本発明は、硬化性組成物、シーリング材組成物、パテ組成物及び接着剤組成物に関し、さらに詳しくは塗料密着性、塗料非汚染性などの被塗装性に優れた硬化性組成物、シーリング材組成物、パテ組成物及び接着剤組成物に関する。
反応性ケイ素基を有するポリオキシアルキレン系有機重合体をベースにした室温硬化性組成物は、例えば建築物のシーラント(変成シリコーン系シーリング材と呼ばれている)に利用でき、安価で優れた性能を有している。
これらは構造物の隙間(目地)等に充填施工し、硬化させ隙間をふさいで水密、気密を保つために用いられるものである。シーリング材硬化物の表面には塗料を塗布することが望まれる場合があるが、塗料とシーラント表面との密着力は必ずしも充分ではなく、特に溶剤系塗料を使用した場合は十分とは言えない問題点があった。

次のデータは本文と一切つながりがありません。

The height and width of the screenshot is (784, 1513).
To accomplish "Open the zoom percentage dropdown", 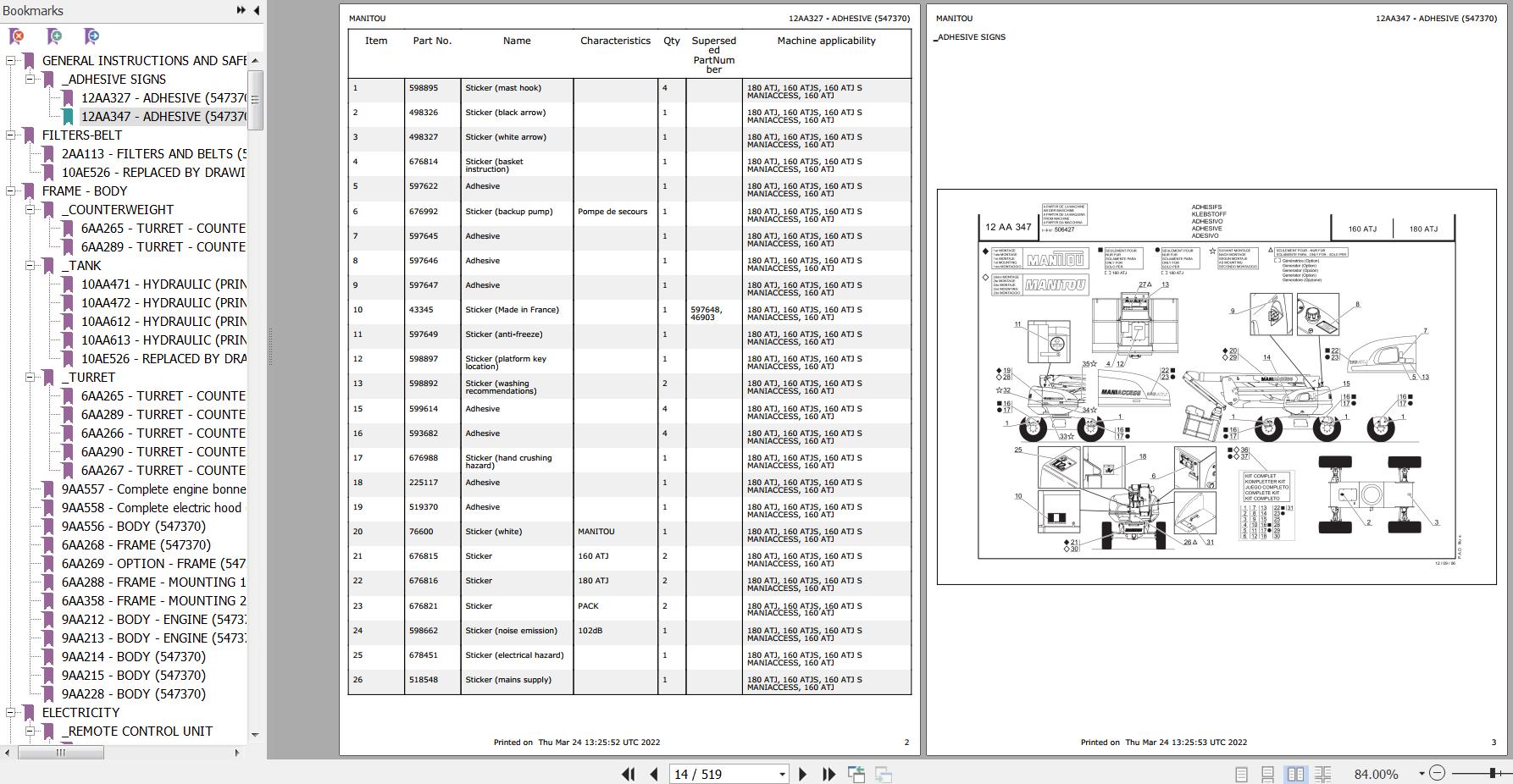I will coord(1422,773).
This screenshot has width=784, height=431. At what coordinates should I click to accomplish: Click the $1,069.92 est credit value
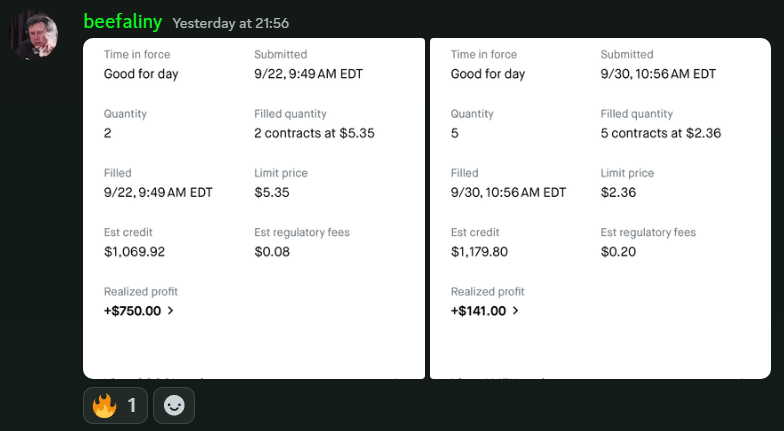click(x=134, y=252)
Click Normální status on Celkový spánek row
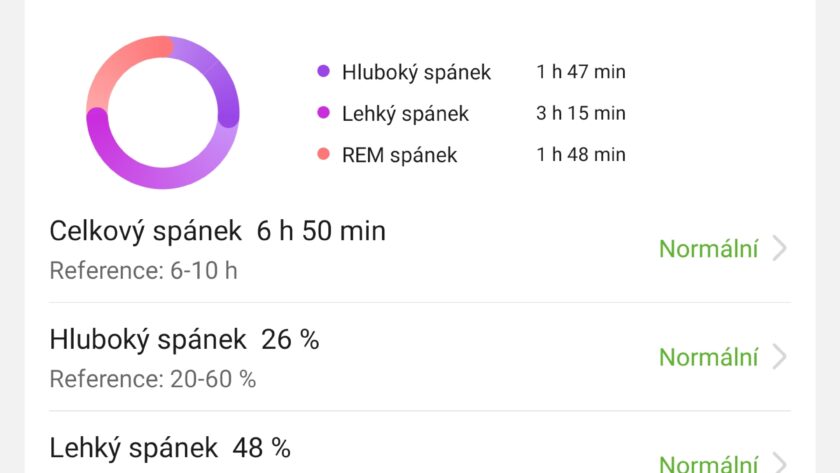This screenshot has height=473, width=840. (x=708, y=249)
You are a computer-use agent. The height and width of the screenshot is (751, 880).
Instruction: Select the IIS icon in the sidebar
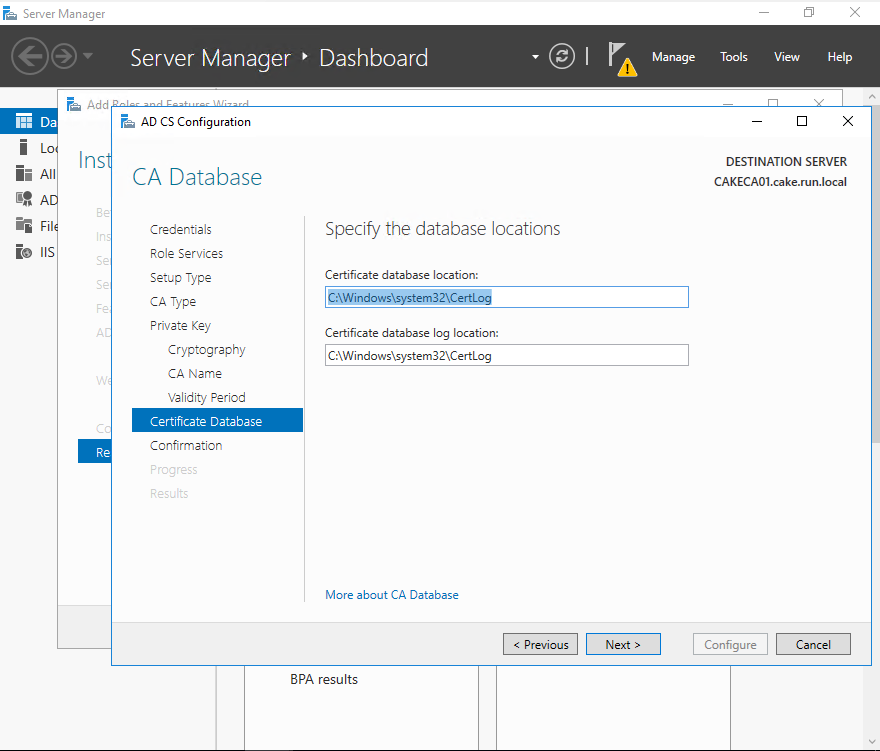click(24, 252)
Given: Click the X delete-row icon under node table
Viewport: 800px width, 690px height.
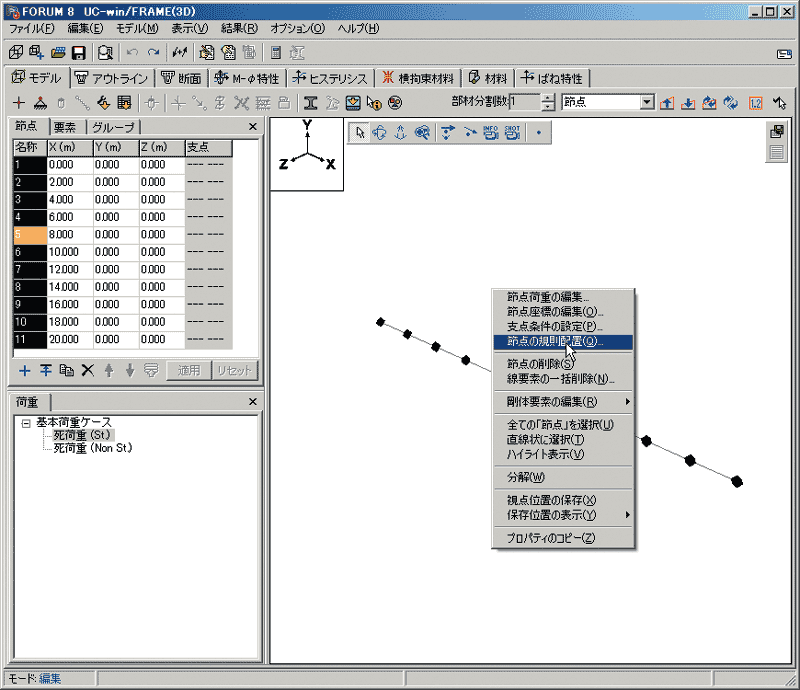Looking at the screenshot, I should [87, 370].
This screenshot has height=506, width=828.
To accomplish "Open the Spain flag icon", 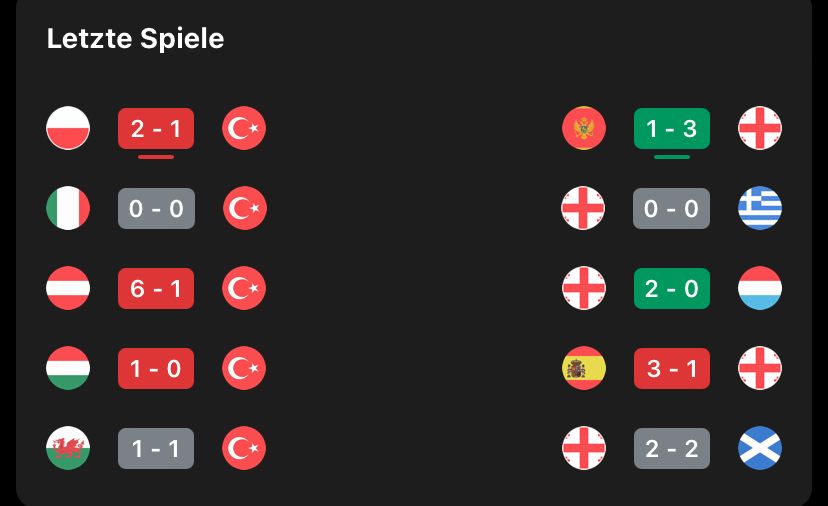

また、通常シーリング基材以外に充填剤、可塑剤、硬化促進剤、老化防止剤などが添加されている。このうち、可塑剤は主として作業性を向上するために添加され、通常ジオクチルフタレート、ジイソノニルフタレート等のフタル酸エステル系の可塑剤が用いられる。今や汎用的になっている変成シリコーンを基材としたシーリング材でもこれまでにこれらの可塑剤が主に用いられてきているが、これは施工後年月を経るとともに表面にブリードし、自己汚染・周辺汚染をするという問題があった。
一方、特許文献1は、特殊な重合触媒を用いた重合によって得られるアクリル系重合体や、その特殊なアクリル系重合体とシランカップリング剤とからなる硬化性組成物を開示している。しかしながら、これら硬化性組成物は、接着性やゴム物性、塗料との密着性等が充分ではなかった。特許文献2は架橋性シリル基含有有機重合体と特許文献1記載の特殊なアクリル系重合体を含む硬化性組成物を開示している。しかしながら、特許文献2記載の硬化性組成物は、接着性やゴム物性は優れているが、塗料との密着性は充分とはいえなかった。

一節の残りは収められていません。